Alan Weiss (born 1946) is an American entrepreneur, author, and public speaker.

==Early life==
Alan Weiss was born in Union City, New Jersey in 1946. He spent his childhood in Union City, New Jersey, and graduated from Emerson High School in 1964. He received degrees in political science from Rutgers University, where he was elected to the National Political Science Association Honor Society, and from Montclair State University. He was an award-winning editor-in-chief at Rutgers' newspaper, The Observer, winning eight awards including first place in editorial writing in the New Jersey Collegiate Press Association competition.

Weiss joined Prudential Insurance in 1968 and was recruited by the Princeton consulting firm, Kepner-Tregoe, in 1972. In his 11-year career with the consulting firm, he went on to run the Asian, Latin American, and North American Divisions. He was recruited in 1983 to become president of Walter V. Clarke Associates, a behavioral consulting firm in Providence, Rhode Island.

== Business ventures ==
Weiss formed the Summit Consulting Group, Inc. in 1985, specializing in human and organizational performance. Clients for the consulting group include Merck, Hewlett-Packard, JP Morgan Chase, Bank of America, Allianz Insurance, The New York Times Company, Mercedes-Benz and Toyota. Additionally, Weiss launched a professional speaking career that has taken him to 60 countries.

Weiss has held a position as an adjunct professor at the University of Rhode Island on strategy and consulting, and has been a visiting lecturer at Georgia University's Graduate School of Business, Case Western Reserve, Boston College, Tufts, the Institute of Management Studies, and the University of Illinois.

== Honors and awards ==
Weiss has received the Lifetime Achievement Award from the American Press Institute, one of only seven people in their history and the sole non-journalist honored.

The Institute of Management Consultants has recognized him as a Certified Management Consultant and has named him a Fellow of the Institute.

The National Speakers Association has recognized him as a Certified Speaking Professional (CSP) and has elected him to their Speakers Hall of Fame, making him one of only two people in history to be honored by both the IMC as a Fellow and NSA as a Hall of Fame member.

Weiss has a non-traditional PhD in Organizational Psychology from California Coast University.

He has served as Chair of the Newport International Film Festival, and on the boards of Trinity Repertory Company, Festival Ballet, and Harvard University's Center for Mental Health and the Media.

He is a recipient of the Axiom Award for excellence in audio presentation.

== Publishing ==
As of April 2017, Weiss has published 64 books on consulting. His books have appeared on the curricula of the Wharton School of Business, Temple University, and Villanova University.
================================
_GIVEN PROBLEM 1_: According to the article on Alan Weiss, in what year did he form the Summit Consulting Group, Inc.?
_GIVEN PROBLEM 2_: Write out the part of the article on Alan Weiss that starts at the words "Weiss has held" and stops after the words "of the Institute.".
_GIVEN PROBLEM 3_: Extend the article on Alan Weiss past its final sentence.
The items after the article on Alan Weiss come from a separate source.

(Word and element location records)
================================
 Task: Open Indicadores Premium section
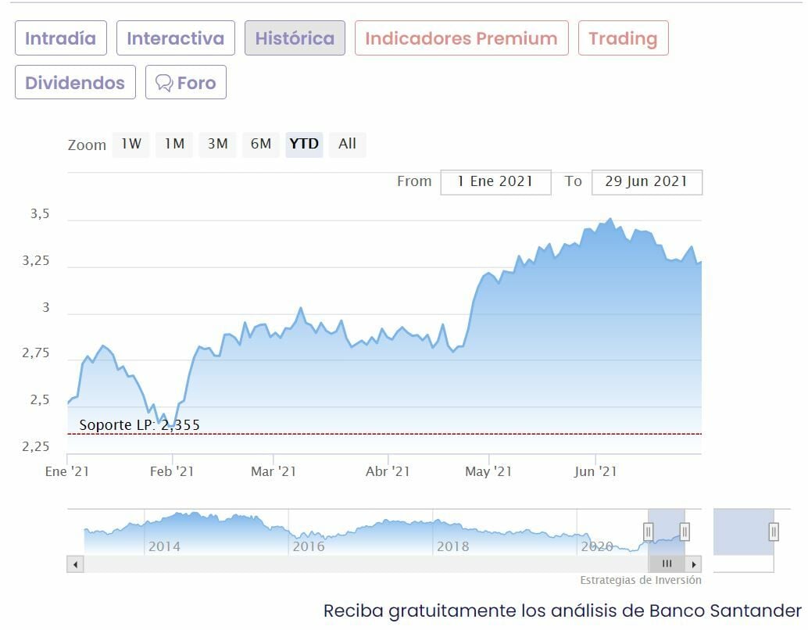(461, 38)
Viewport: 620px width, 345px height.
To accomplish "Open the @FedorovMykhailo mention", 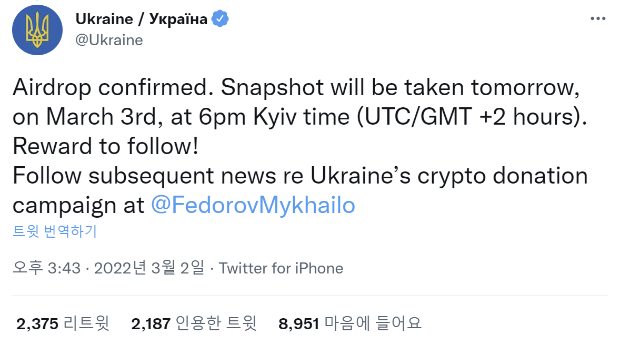I will [253, 205].
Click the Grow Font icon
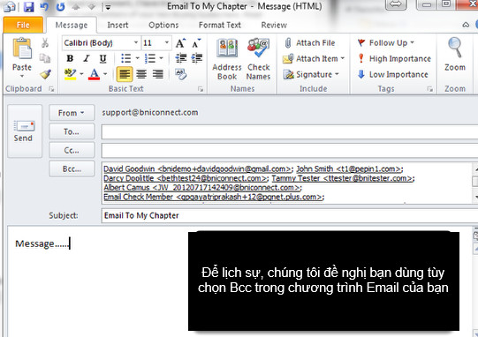Image resolution: width=478 pixels, height=337 pixels. (x=180, y=43)
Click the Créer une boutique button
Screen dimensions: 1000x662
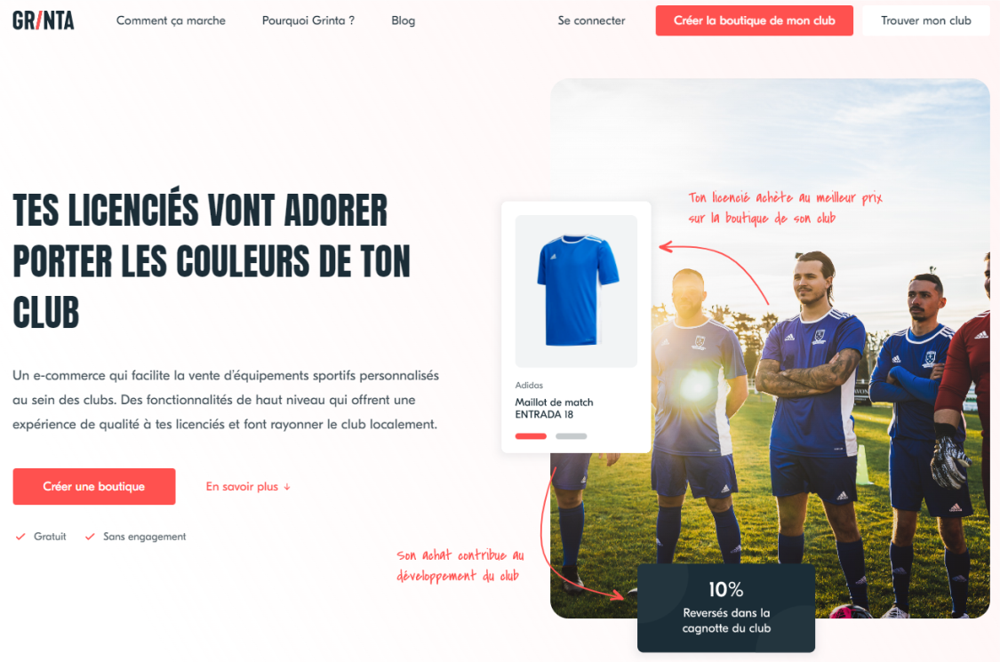pyautogui.click(x=93, y=487)
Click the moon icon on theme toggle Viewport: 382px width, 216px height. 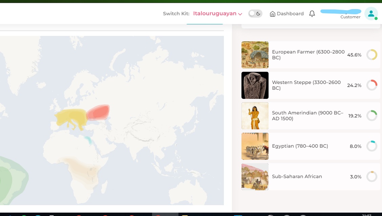click(258, 14)
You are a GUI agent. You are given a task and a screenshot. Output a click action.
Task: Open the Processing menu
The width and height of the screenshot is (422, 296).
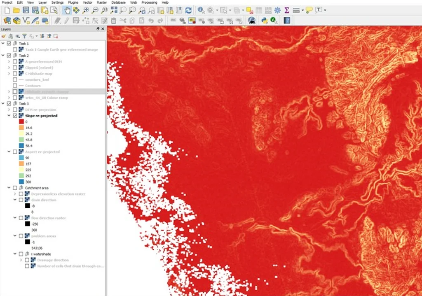[149, 2]
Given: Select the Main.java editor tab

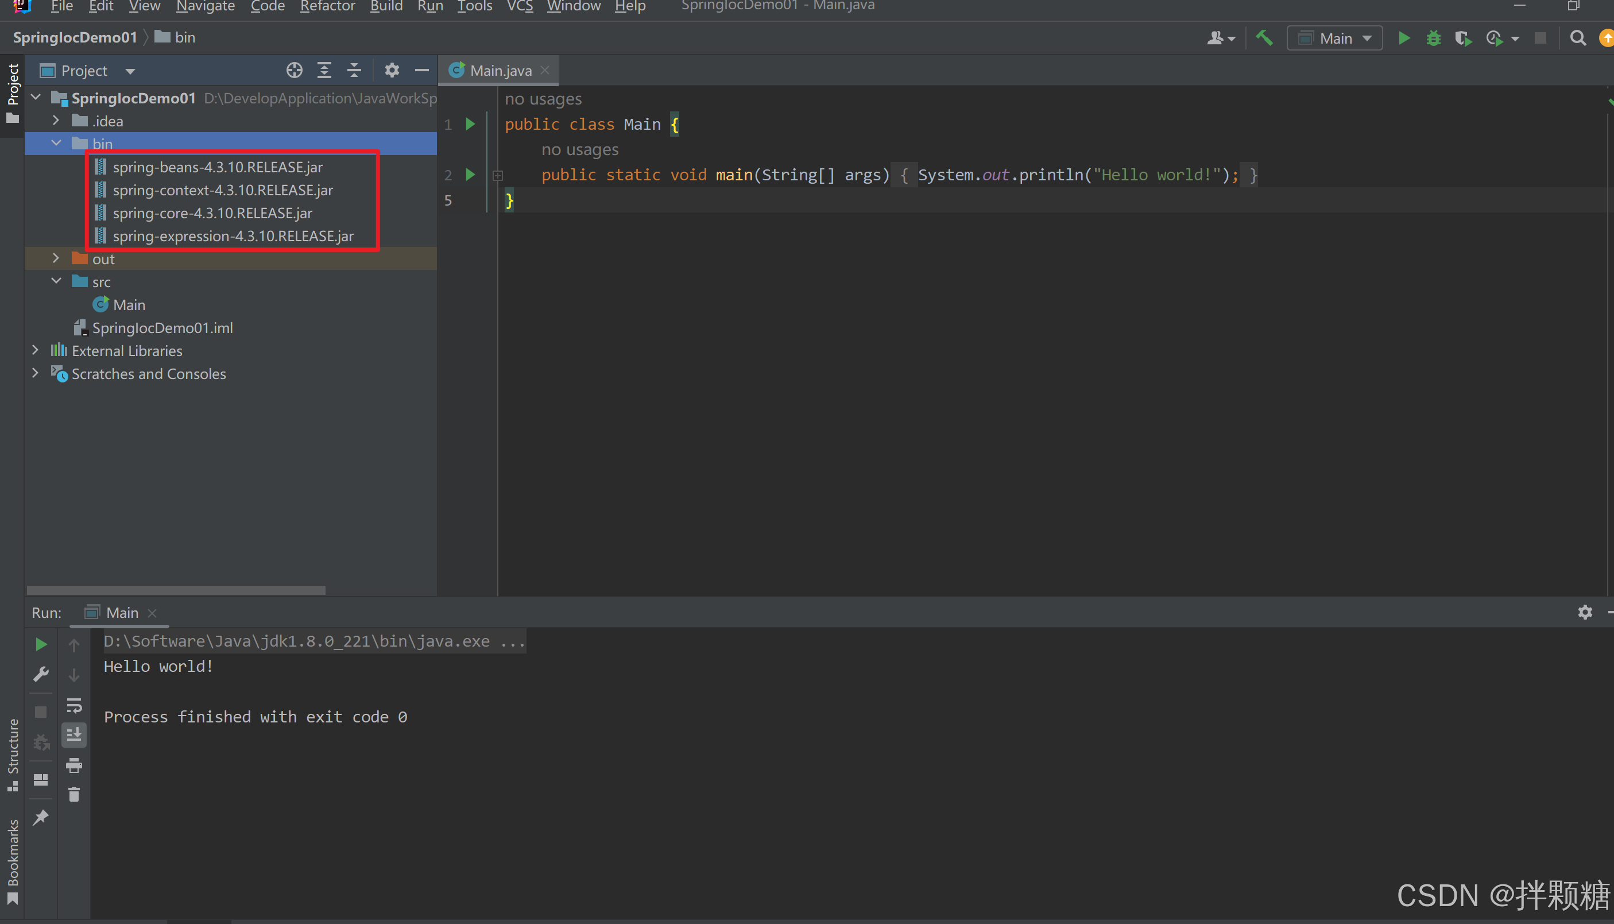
================================
_EXPECTED OUTPUT 1_: 1985

_EXPECTED OUTPUT 2_:
Weiss has held a position as an adjunct professor at the University of Rhode Island on strategy and consulting, and has been a visiting lecturer at Georgia University's Graduate School of Business, Case Western Reserve, Boston College, Tufts, the Institute of Management Studies, and the University of Illinois.

== Honors and awards ==
Weiss has received the Lifetime Achievement Award from the American Press Institute, one of only seven people in their history and the sole non-journalist honored.

The Institute of Management Consultants has recognized him as a Certified Management Consultant and has named him a Fellow of the Institute.

_EXPECTED OUTPUT 3_:
His best-seller, Million Dollar Consulting (McGraw-Hill) has been through five editions over 25 years. His books currently appear in 12 languages.

=== Bibliography ===
Weiss, Alan (1988). "The Innovation Formula: How Organizations Turn Change Into Opportunity (with Michael Robert)"

Weiss, Alan (1989). "Managing for Peak Performance: A Guide to the Power (and Pitfalls) of Personal Style"

Weiss, Alan (1992). "Million Dollar Consulting: The Professional Guide to Growing a Practice"

Weiss, Alan (1994). "Best Laid Plans: Turning Strategy into Action Throughout Your Organization"

Weiss, Alan (1995). "Our Emperors Have No Clothes"

Weiss, Alan (1997). "Money Talks"

Weiss, Alan (2000). "Good Enough Isn't Enough: Nine Challenges for Companies That Choose to Be Great"

Weiss, Alan (2000). "How to Market, Establish a Brand, and Sell Professional Services"

Weiss, Alan (2000). "Getting Started in Consulting"

Weiss, Alan (2000). "The Great Big Book of Process Visuals: Give Me a Double Axis Chart and I Can Rule the World"

Weiss, Alan (2000). "The Unofficial Guide to Power Managing"

Weiss, Alan (2001). "How to Establish a Unique Brand in the Consulting Profession: Powerful Techniques for the Successful Practitioner"

Weiss, Alan (2001). "The Ultimate Consultant: Powerful Techniques for the Successful Practitioner"

Weiss, Alan (2002). "Great Consulting Challenges: And How to Surmount Them"

Weiss, Alan (2002). "How To Sell New Business And Expand Existing Business: The Practitioner's Guide to Rainmaking for Professional Service Firms"

Weiss, Alan (2002). "Process Consulting: How to Launch, Implement, and Conclude Successful Consulting Projects"

Weiss, Alan (2003). "Organizational Consulting: How to Be an Effective Internal Change Agent"

Weiss, Alan (2003). "Life Balance: How to Convert Professional Success into Personal Happiness"

Weiss, Alan (2005). "Million Dollar Consulting Toolkit: Step-by-Step Guidance, Checklists, Templates, and Samples from The Million Dollar Consultant"

Weiss, Alan (2007). "The Son of the Great Big Book of Process Visuals"

Weiss, Alan (2008). "Value-Based Fees: How to Charge - and Get - What You're Worth"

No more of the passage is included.